Record extracts >>
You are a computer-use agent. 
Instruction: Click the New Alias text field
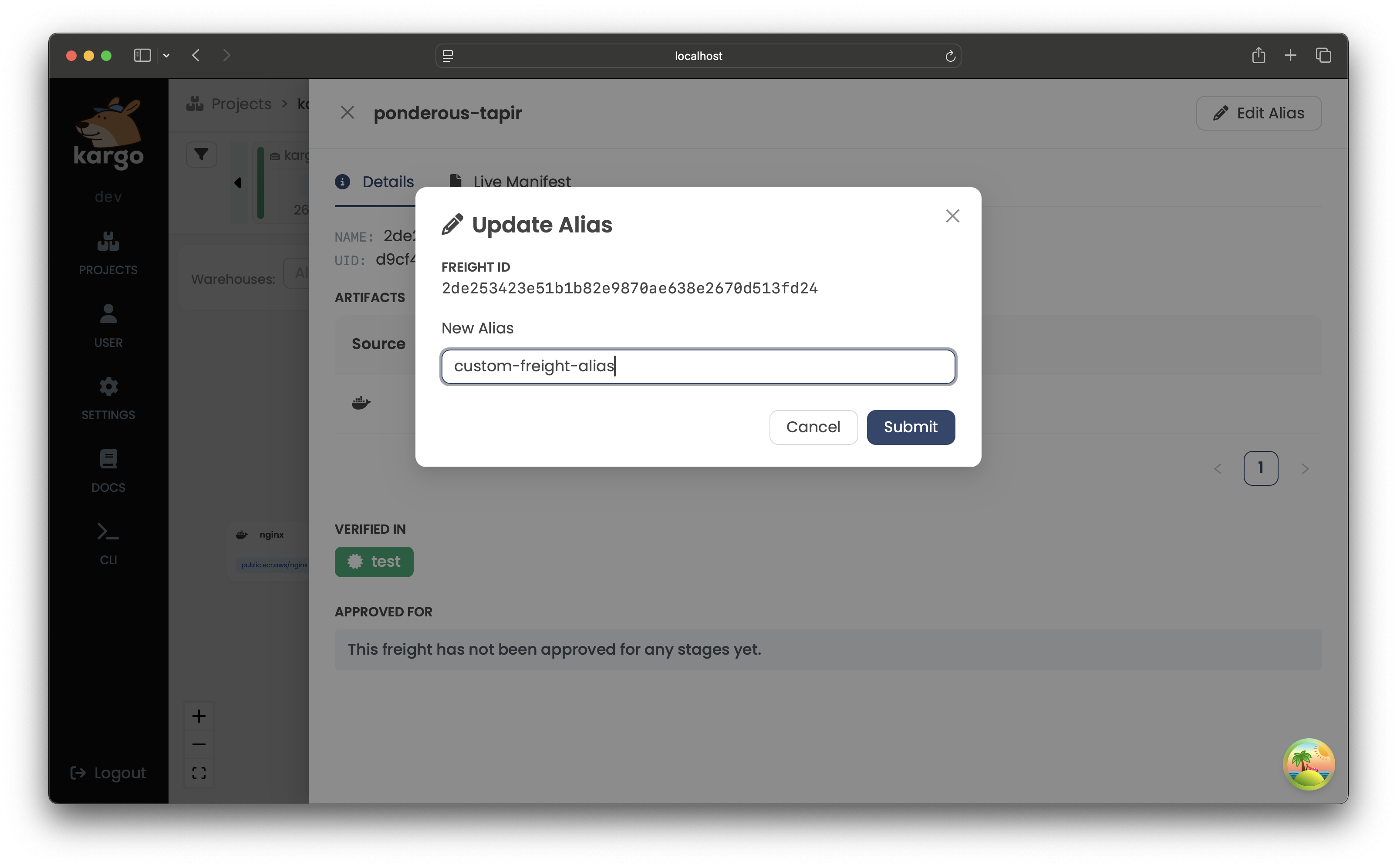[x=698, y=366]
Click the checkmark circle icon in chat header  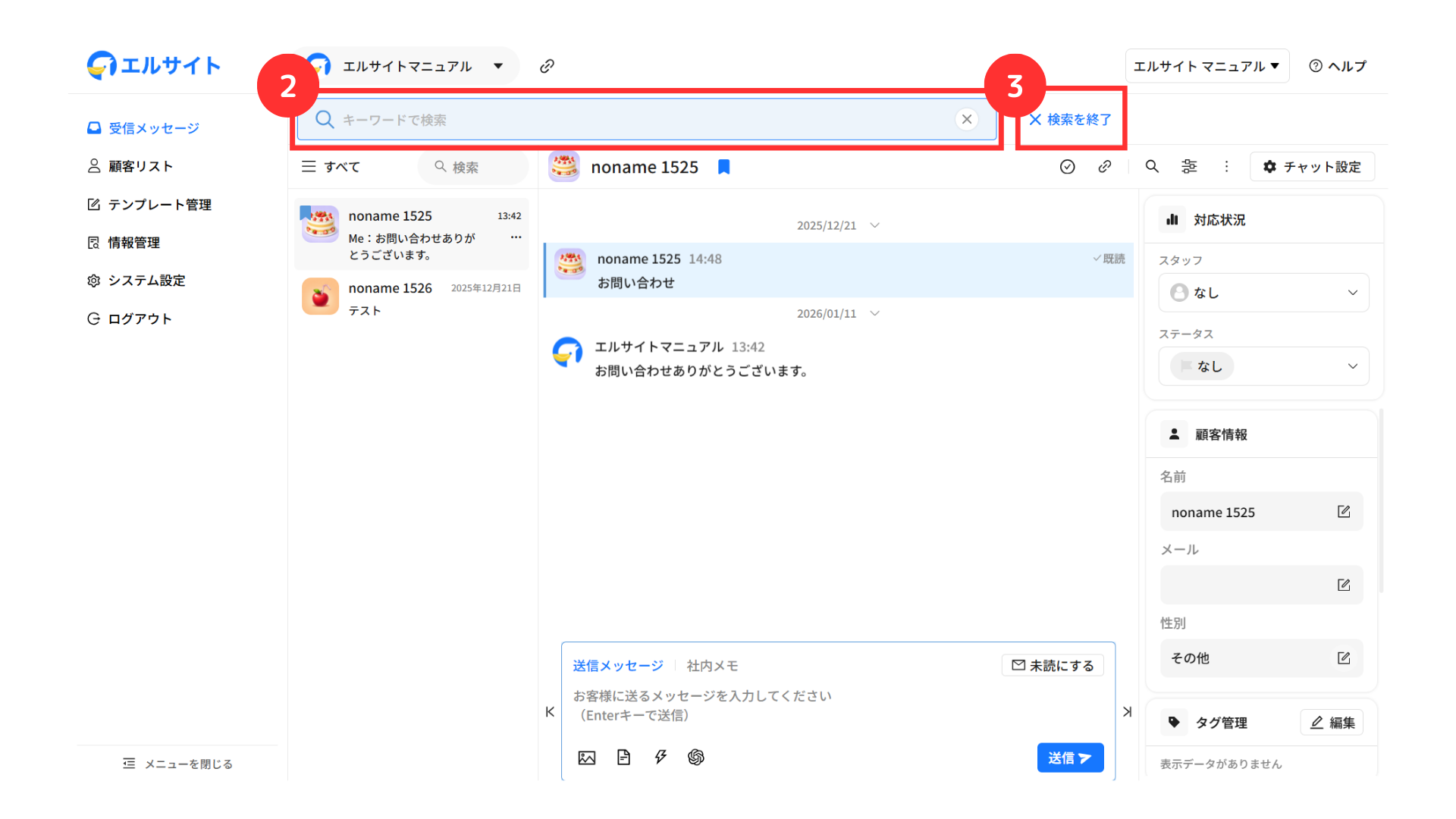(x=1067, y=167)
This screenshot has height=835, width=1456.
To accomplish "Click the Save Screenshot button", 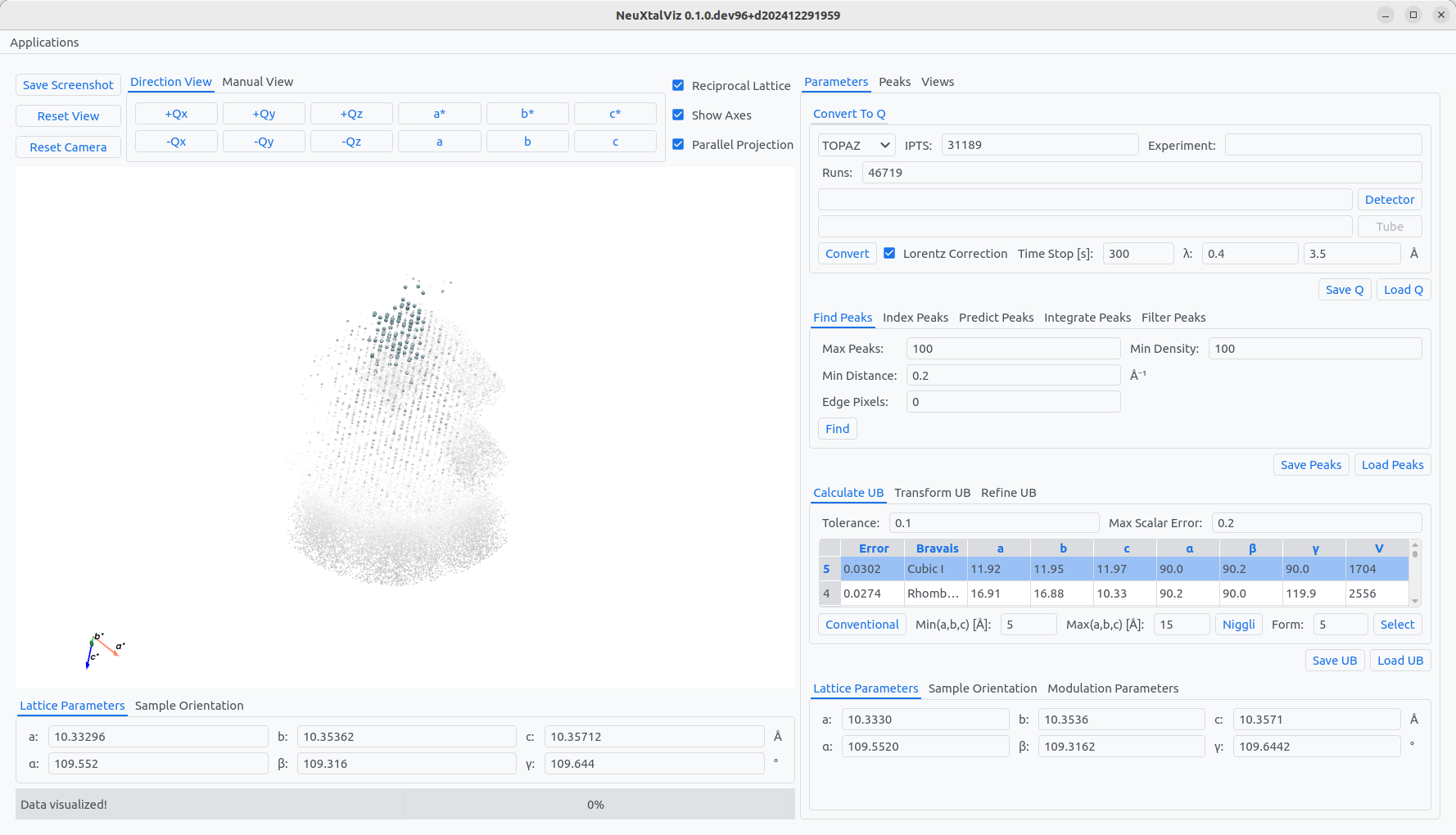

Problem requirements >>
Copy the final portion of the records: every line from the one containing "This screenshot has height=835, width=1456." through the last, word for word, without pictures.

Written solution >>
This screenshot has height=835, width=1456.
To accomplish "Click the Save Screenshot button", 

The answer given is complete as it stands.